→ EXERCISE:
Within the entries underneath, how many lines include the string "Copy"? State only the number.
[RECORDS SUPPLIED — start]
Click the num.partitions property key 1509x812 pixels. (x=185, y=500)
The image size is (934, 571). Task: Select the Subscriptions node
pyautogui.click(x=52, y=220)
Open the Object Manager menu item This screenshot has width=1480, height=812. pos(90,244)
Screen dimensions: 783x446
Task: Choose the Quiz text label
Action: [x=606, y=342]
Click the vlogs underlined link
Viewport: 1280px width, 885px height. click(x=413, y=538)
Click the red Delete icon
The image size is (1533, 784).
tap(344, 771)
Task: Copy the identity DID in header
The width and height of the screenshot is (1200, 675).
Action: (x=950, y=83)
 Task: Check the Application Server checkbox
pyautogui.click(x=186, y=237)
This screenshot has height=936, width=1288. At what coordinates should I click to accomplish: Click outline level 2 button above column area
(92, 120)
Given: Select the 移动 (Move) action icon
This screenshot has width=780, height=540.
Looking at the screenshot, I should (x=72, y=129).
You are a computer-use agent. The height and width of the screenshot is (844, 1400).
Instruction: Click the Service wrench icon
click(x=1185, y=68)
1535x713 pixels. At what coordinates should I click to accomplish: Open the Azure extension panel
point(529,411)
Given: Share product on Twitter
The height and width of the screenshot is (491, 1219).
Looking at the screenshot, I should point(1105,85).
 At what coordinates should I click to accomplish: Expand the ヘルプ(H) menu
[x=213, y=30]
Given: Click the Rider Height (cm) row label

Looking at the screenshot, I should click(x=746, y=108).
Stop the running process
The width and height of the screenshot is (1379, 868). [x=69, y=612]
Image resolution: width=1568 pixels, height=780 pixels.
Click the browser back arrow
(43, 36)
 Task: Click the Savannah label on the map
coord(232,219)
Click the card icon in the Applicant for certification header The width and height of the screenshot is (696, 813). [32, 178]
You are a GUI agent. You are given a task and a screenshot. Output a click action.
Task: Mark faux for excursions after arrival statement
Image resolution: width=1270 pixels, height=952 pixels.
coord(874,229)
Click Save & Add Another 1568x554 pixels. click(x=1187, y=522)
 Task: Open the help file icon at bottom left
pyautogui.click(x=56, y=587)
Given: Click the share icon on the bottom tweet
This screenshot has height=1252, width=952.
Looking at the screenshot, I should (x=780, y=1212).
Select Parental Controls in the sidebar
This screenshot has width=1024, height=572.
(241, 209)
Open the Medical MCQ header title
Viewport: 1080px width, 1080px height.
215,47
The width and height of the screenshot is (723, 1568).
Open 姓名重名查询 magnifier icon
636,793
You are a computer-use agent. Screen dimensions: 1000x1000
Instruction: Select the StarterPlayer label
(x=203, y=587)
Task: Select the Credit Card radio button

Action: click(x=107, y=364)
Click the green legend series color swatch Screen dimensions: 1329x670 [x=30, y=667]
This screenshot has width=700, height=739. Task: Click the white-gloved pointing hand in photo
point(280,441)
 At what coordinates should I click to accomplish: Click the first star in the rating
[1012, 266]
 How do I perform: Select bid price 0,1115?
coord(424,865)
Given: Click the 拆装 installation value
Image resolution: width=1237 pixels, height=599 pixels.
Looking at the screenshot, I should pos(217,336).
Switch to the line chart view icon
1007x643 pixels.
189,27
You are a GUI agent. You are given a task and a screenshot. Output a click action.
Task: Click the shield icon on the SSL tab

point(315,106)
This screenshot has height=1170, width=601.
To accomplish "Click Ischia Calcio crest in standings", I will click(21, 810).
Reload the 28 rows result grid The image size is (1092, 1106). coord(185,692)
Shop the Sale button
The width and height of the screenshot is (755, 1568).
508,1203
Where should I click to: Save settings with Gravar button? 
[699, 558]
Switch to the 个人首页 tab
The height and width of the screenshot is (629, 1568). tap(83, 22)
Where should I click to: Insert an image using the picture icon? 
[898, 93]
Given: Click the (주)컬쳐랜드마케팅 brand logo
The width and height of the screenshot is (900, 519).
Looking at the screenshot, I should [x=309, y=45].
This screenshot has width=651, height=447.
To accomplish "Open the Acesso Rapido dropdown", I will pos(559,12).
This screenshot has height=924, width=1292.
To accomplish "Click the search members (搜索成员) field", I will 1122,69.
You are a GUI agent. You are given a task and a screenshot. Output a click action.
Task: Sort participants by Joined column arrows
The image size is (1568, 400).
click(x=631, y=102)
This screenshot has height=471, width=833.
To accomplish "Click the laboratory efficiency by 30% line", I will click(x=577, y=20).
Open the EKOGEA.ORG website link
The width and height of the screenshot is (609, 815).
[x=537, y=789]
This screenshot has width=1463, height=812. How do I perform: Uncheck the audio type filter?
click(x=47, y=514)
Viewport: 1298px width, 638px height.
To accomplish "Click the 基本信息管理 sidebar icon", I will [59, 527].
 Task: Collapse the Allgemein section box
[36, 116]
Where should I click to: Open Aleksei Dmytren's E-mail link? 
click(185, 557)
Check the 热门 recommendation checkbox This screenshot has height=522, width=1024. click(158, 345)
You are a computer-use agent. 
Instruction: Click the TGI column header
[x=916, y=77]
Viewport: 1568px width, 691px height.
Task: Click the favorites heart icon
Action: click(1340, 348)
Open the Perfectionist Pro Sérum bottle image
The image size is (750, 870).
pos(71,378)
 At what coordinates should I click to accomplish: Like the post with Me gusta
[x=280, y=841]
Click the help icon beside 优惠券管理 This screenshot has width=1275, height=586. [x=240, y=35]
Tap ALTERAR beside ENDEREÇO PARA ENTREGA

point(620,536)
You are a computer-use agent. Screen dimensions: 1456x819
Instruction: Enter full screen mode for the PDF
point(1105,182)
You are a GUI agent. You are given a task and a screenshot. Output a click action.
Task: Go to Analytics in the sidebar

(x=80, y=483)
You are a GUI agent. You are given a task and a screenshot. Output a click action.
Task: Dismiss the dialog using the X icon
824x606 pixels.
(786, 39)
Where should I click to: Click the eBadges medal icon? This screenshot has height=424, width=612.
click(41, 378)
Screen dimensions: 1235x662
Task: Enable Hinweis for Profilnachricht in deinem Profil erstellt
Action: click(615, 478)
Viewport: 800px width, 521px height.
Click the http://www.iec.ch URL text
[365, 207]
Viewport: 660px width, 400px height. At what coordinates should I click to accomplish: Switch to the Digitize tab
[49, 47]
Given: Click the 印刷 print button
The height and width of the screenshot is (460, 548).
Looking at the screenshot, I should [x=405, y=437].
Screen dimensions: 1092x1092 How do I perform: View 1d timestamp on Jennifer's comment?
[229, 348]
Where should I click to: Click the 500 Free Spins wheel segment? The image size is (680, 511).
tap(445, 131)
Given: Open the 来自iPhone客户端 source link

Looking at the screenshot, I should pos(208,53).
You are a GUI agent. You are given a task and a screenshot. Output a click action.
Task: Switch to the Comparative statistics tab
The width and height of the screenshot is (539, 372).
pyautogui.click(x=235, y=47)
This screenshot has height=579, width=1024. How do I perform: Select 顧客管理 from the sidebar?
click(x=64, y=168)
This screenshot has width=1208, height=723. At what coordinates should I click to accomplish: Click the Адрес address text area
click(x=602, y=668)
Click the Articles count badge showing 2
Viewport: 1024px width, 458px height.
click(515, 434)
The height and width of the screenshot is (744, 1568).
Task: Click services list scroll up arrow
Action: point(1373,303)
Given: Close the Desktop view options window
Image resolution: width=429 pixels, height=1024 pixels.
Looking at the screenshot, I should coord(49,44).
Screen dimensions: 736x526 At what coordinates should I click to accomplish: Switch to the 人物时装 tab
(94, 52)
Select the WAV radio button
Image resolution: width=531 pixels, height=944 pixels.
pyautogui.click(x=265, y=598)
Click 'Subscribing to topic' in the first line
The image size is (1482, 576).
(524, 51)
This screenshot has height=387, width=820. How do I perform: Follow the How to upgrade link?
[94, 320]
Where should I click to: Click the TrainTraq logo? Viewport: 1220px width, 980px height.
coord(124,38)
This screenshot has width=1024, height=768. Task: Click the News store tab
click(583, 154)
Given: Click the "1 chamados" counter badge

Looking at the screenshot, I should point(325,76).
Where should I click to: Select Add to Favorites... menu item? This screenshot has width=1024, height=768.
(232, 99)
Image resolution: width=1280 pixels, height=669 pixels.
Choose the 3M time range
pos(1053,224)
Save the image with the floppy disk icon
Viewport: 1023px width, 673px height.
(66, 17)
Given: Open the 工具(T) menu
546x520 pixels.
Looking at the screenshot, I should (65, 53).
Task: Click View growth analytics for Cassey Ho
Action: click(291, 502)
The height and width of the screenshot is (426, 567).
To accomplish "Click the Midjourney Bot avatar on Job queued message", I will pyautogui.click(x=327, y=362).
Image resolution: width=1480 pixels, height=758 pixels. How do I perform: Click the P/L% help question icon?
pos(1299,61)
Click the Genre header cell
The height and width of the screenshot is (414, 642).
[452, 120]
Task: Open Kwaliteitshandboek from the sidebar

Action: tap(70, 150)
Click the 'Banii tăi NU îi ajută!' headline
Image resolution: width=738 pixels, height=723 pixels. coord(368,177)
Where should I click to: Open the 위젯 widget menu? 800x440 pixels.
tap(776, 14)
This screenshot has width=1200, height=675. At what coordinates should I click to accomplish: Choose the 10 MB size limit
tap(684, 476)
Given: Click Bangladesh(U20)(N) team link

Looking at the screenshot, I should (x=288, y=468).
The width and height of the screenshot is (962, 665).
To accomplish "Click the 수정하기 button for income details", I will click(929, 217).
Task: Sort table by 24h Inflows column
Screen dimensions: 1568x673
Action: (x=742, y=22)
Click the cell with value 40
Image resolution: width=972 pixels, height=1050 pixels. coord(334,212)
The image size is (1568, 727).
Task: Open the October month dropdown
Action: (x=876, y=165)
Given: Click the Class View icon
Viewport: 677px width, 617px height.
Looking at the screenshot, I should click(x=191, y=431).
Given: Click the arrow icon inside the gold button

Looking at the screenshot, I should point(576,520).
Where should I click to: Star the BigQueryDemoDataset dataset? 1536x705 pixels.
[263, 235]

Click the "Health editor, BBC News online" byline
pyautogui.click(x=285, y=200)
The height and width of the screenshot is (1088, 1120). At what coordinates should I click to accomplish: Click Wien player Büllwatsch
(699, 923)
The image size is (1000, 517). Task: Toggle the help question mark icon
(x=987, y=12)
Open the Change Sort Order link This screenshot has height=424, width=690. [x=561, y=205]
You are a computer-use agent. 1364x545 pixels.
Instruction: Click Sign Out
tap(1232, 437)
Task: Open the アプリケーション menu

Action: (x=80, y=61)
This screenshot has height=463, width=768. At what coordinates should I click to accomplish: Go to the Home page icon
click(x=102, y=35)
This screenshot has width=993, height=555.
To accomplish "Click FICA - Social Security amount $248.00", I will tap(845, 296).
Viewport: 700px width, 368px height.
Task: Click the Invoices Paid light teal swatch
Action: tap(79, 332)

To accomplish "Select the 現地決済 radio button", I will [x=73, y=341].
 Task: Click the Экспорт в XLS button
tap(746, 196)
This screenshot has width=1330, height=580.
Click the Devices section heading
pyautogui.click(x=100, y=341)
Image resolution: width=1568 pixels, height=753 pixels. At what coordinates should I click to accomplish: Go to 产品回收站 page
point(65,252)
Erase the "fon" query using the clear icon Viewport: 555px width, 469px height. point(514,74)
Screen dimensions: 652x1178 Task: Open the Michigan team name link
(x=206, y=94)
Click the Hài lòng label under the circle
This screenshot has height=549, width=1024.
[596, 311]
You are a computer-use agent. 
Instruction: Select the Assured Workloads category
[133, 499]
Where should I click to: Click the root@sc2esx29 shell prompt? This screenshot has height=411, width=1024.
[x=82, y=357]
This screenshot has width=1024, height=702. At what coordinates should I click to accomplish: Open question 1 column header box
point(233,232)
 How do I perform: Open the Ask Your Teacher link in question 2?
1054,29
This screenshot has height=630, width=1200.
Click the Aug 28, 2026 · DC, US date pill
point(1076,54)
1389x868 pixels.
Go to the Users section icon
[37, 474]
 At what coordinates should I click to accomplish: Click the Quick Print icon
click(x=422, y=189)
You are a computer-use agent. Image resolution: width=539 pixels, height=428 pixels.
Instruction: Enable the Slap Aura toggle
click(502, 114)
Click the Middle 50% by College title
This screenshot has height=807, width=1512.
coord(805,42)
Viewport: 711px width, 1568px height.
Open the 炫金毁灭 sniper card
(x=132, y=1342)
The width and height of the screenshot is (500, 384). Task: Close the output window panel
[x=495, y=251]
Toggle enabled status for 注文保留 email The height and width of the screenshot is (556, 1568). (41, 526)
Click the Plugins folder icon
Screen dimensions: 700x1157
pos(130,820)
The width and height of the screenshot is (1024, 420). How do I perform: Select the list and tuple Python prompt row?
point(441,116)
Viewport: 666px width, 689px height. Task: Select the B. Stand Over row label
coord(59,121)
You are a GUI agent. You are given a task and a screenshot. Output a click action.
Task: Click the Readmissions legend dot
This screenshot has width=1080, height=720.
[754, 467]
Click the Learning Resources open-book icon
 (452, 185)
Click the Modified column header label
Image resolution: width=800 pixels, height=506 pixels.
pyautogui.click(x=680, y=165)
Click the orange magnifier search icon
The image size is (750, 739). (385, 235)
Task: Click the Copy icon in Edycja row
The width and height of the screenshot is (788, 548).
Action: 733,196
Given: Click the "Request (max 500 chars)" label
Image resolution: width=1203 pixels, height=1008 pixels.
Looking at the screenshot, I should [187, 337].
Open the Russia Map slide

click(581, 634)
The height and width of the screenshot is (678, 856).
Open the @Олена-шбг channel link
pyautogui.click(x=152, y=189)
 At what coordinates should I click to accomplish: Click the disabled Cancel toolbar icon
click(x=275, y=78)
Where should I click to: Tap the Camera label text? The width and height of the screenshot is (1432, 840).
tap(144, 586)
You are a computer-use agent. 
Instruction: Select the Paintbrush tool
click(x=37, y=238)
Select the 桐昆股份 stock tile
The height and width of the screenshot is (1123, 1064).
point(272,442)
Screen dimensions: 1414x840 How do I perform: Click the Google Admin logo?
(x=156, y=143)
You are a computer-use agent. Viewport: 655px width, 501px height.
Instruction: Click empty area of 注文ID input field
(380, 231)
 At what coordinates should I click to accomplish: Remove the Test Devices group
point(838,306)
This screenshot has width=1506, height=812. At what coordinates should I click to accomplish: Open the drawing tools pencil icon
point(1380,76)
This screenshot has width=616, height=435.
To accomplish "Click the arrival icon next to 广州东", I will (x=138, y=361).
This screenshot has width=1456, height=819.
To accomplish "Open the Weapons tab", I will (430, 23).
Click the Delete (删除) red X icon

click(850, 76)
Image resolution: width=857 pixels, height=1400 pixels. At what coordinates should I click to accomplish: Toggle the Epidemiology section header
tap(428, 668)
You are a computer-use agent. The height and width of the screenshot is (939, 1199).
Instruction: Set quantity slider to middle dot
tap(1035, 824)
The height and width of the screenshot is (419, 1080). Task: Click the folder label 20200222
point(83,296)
[RECORDS SUPPLIED — finish]
→ OUTPUT BELOW:
2